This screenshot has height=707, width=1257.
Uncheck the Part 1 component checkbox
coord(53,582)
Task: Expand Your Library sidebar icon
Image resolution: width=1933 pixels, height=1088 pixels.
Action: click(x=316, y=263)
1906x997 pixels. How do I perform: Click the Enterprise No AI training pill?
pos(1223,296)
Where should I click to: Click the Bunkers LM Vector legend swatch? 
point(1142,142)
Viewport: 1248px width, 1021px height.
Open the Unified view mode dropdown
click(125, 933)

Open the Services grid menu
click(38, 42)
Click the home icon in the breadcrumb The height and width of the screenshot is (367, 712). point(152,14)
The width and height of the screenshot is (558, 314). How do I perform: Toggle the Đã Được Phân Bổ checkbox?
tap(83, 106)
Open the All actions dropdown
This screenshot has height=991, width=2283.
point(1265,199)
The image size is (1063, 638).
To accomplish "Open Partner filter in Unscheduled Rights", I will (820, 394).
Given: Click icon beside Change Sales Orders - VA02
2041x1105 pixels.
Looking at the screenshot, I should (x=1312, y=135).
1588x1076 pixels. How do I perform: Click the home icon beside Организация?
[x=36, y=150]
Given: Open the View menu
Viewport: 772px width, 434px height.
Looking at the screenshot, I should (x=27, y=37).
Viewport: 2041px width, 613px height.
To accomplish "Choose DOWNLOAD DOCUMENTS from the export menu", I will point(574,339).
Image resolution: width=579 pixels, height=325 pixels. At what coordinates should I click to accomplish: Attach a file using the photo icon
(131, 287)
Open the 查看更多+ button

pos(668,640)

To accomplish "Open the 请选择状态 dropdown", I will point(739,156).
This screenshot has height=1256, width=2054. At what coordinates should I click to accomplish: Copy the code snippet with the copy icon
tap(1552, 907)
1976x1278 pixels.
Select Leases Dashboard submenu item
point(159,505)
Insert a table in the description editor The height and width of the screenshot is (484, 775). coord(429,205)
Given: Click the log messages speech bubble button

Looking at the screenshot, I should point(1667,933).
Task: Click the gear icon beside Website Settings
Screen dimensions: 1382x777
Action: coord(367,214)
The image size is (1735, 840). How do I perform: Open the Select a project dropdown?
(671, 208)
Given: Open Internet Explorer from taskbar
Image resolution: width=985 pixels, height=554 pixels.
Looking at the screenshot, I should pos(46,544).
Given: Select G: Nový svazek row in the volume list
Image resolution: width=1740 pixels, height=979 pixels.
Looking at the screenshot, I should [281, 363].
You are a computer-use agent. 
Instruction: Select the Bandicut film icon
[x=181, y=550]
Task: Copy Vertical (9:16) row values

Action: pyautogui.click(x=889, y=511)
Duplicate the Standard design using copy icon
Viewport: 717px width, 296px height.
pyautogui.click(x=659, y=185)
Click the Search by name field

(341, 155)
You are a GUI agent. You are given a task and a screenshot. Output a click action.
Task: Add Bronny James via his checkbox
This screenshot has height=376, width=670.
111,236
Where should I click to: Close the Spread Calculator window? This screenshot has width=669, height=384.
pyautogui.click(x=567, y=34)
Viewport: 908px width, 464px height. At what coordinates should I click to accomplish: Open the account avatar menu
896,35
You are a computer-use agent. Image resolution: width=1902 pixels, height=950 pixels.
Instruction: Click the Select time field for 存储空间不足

● **EXERCISE DETAILS**: Scan the material above for lines holding the string "from" and copy those lines.

● **EXERCISE OUTPUT**:
To accomplish "Choose DOWNLOAD DOCUMENTS from the export menu", I will point(574,339).
Given: Open Internet Explorer from taskbar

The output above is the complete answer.